__GIVEN REQUEST 1__
Answer these questions about the dive buddy thread, one answer per line, marked like the questions:
(a) Where did divinmama84 receive an advanced certification?
(b) According to WhackUmStackUm, how often do they have dive plans?
(c) Who dives with ButlerCoOwner?

# new to the area, need dive buddies:)



## divinmama84 (Jun 22, 2013)

Hi my name is Elisa,
Just recently moved back to pcola and am in need of some dive buddies. I received my advanced cert in gtmo (guantanamo bay) and am available nights & weekends. Please send me a msg if interested, thanks!


----------



## WhackUmStackUm (Jan 31, 2010)

My wife and I dive together and are always looking for new friends to dive with. You might want to add your feedback to this thread: http://www.pensacolafishingforum.com/f45/do-we-need-dive-club-pensacola-155972/


----------



## divinmama84 (Jun 22, 2013)

Hey thanks for writing! Do u guys have any dive plans next weekend at all?


----------



## WhackUmStackUm (Jan 31, 2010)

lol - We have dive plans EVERY weekend. :yes:

Send me a PM if you would like to chat about it.


----------



## ButlerCoOwner (Oct 10, 2008)

Also in search of Dive buddies. My son and I dive. So please add us to the list, divinmama84 and whackumstackum. Whackumstackum, I will also go to the dive club thread. Thanks.


----------



## eodryan (Mar 4, 2009)

I need buddies as well. Have all my own gear and tanks, just need someone to go out w/. I'm on leave this week if anyone is going out. I'm also pretty normal for an internet person.:thumbup:


----------



## beprowlin (Aug 10, 2009)

My name is Brandon. I have been diving locally for a couple of years. I have all my own gear and I have logged a good amount of dives in the Gulf. If you ever need someome to dive with you let me know. I also pitch in for gas!


----------

__EXERCISE INPUTS__
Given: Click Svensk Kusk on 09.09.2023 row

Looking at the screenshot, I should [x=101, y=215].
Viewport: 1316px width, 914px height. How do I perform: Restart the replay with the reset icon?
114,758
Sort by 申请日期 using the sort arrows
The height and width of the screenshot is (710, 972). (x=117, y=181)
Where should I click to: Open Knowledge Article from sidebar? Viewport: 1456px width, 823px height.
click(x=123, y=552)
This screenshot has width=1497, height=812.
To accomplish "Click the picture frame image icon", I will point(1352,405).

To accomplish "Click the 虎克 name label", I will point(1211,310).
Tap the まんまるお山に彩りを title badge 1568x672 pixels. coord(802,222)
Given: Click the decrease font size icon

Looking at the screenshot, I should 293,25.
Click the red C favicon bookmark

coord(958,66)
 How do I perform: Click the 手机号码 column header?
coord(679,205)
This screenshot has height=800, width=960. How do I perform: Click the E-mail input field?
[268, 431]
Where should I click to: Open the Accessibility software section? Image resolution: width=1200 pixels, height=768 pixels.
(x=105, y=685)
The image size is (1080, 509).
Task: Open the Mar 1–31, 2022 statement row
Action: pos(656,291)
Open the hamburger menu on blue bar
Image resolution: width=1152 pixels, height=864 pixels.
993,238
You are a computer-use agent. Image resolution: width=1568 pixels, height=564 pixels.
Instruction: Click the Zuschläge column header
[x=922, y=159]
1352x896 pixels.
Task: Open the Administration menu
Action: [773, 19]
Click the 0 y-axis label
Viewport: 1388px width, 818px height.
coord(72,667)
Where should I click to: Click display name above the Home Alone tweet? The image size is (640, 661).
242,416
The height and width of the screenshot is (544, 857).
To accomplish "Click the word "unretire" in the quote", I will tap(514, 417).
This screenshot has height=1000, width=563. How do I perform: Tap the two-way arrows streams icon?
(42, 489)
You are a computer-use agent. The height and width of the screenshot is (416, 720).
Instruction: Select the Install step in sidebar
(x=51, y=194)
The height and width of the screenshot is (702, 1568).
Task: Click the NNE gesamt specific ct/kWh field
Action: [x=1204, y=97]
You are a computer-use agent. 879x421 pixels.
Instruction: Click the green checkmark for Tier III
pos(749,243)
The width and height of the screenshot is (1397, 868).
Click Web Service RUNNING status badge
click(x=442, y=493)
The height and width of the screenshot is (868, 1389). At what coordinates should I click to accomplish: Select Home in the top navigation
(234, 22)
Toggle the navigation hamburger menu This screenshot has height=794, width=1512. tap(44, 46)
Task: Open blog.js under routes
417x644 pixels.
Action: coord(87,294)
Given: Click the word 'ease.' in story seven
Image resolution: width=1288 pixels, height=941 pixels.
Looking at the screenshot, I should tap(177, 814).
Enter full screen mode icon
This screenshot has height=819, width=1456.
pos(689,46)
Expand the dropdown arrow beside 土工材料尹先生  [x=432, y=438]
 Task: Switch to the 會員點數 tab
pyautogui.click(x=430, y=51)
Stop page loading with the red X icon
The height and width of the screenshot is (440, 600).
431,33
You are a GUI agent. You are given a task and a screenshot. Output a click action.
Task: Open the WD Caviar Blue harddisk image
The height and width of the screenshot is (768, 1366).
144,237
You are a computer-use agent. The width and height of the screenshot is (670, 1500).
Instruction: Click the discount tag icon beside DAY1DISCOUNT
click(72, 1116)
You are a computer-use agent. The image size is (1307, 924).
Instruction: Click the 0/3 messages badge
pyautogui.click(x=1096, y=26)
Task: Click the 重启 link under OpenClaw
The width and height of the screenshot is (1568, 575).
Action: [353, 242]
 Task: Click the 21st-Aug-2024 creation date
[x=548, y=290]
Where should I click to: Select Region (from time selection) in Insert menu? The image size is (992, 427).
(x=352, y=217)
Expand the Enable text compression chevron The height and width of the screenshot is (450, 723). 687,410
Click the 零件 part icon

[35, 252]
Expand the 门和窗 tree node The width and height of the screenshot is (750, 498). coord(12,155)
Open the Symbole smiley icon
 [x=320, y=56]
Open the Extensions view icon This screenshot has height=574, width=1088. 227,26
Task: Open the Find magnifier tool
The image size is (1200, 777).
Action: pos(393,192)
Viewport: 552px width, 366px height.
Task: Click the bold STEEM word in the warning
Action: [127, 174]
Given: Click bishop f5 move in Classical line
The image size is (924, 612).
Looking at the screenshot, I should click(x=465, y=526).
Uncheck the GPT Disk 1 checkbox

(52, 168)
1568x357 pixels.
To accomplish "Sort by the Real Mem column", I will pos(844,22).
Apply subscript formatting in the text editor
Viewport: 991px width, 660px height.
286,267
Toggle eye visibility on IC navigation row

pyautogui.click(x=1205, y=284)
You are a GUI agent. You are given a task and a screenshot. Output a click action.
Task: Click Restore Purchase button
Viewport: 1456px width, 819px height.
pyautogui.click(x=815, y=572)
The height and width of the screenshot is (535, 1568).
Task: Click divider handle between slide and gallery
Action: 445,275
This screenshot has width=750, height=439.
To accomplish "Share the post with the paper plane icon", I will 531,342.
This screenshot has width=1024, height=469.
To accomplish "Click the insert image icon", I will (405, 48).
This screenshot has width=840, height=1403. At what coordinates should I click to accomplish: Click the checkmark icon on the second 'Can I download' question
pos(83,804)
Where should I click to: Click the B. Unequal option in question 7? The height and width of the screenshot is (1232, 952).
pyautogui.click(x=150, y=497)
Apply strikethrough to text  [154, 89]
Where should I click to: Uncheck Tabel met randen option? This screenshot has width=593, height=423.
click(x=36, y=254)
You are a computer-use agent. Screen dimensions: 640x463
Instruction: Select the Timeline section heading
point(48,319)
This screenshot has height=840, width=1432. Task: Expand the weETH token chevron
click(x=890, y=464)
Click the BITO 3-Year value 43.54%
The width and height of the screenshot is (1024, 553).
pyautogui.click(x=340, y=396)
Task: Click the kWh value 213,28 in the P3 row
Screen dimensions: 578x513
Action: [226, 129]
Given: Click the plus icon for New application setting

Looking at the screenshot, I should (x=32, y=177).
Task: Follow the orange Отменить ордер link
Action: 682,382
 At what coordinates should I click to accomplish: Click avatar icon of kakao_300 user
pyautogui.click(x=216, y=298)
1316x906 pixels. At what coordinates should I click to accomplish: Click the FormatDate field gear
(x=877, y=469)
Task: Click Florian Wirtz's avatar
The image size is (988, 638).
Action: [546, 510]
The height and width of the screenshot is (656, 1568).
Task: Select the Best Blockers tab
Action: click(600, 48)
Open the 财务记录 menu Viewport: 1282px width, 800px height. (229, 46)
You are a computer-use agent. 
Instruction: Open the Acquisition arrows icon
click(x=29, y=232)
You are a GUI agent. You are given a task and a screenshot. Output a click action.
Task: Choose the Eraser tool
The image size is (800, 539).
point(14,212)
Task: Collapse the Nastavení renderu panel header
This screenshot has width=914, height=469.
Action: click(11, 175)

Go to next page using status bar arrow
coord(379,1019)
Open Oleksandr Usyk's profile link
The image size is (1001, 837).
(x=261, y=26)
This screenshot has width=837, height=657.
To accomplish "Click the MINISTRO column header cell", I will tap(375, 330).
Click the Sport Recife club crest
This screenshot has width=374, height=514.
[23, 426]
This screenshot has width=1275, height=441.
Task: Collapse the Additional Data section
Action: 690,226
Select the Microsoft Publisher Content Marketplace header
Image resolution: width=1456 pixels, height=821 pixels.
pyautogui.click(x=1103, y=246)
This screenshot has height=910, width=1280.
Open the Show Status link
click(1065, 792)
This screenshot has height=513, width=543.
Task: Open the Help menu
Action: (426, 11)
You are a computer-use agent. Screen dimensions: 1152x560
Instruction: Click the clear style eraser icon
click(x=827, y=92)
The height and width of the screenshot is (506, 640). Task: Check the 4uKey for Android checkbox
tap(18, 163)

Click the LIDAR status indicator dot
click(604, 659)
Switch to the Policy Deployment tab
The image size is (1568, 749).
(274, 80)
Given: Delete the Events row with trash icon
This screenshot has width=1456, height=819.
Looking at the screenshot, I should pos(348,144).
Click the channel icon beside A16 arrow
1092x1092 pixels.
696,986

__GIVEN REQUEST 2__
Gather every line in the records that contains the string "Collapse", matching case exactly.

__FULL RESPONSE 1__
(a) In gtmo (Guantanamo Bay).
(b) Every weekend.
(c) ButlerCoOwner's son.

__FULL RESPONSE 2__
Task: Collapse the Nastavení renderu panel header
Task: Collapse the Additional Data section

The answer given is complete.